Monday, April 24, 2006
Nanopore will make for speedy DNA sequencing
17:15 10 April 2006
NewScientist.com news service
Tom Simonite
A new technique harnessing a “nanopore” to detect electrical changes as a strand of DNA is passed through it could speed up DNA sequencing more than 200 times. The system could process the human genome in hours, researchers claim, compared with the 6 months it would take in today's best labs.
The technique has been tested theoretically by US physicists using a detailed computer simulation of over 100,000 interacting atoms. The DNA-sequencing nanopore is yet to be built, but you can view the simulation, here (mpeg format).
The device would work by running an electric current across a DNA strand as it is drawn through a nanopore, using electrodes built into the pore's sides. Detecting the changes in current that correspond to the four different bases, or "letters", that make up DNA would read off the sequence as it passed.
"Because we're all physicists working on this we've started at the very bottom – with atoms," explains Johan Lagerqvist, a physicist at the University of California, San Diego, US, who worked on the simulation.

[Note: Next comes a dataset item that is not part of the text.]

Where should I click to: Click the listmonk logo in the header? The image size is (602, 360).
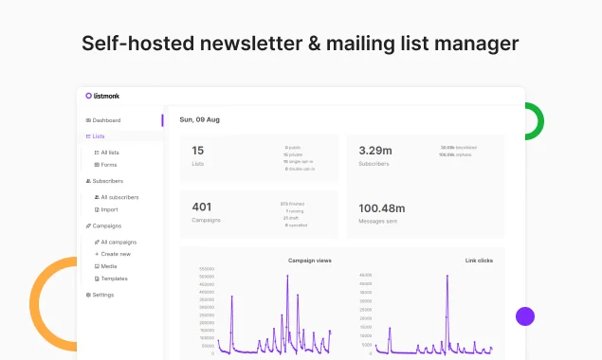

Lagerqvist and colleagues tested a virtual version of the system by modelling how 100,000 atoms in a short DNA strand, the silicon nitride nanopore, its electrodes and the surrounding chemical solution would all interact.
Multiple measurements
Because DNA is a kind of acid, it has a negative charge and can be drawn through a nanopore by a positive electrode on the other side. But the researchers found that to accurately record the sequence of the strand as it passes through, electrodes on the inside of the pore have to scan each base many times.
"The changes each base causes in the current are not always identical," explains Lagerqvist. "They overlap a little, but we can get around this by taking more than one measurement for each base as it passes." Taking the average of 70 readings from each base made the scanner 99.9% accurate.
In a lab dish, a piece of DNA like that used in the virtual model would take just microseconds to pass through a pore, but modelling the process took 40 high-powered computers around a week. "At a scale this small, each and every atom matters," said Lagerqvist. "We were able to prove that this system could work, and the components to make it already exist, all that's needed now is to put them together."
Nanotubes in nanopores
In fact, a separate team at Harvard University, Massachusetts, US, has been trying build such a nanopore. "Using a nanopore with a current running across it to look at DNA has enormous potential," says Daniel Branton, group leader of the nanopore group at Harvard.
"This technique could also be used for other polymers like proteins or for artificial molecules. And that information has all kinds of valuable uses. We and other groups have been interested in this for some time, but this new simulation gives specifics about how such a device might be used."
The Harvard group are experimenting with adding a carbon nanotube inside a nanopore – a pore left behind after depositing silicon nitride in a way that leaves a pore behind. The carbon nanotube would act as an electrode inside the pore. "We've managed to articulate these tubes and pores together," says Branton. "Because of the favourable electrical properties of the tubes they can function as the electrodes to run current across the molecule passing through the pore."
But although results are promising, rapid scanning of DNA is still dependent on solving a still difficult construction problem. "We have measured some proof of principle signals from molecules in pores," says Branton, "but we're talking about putting things together at the nano level, which is not easily done."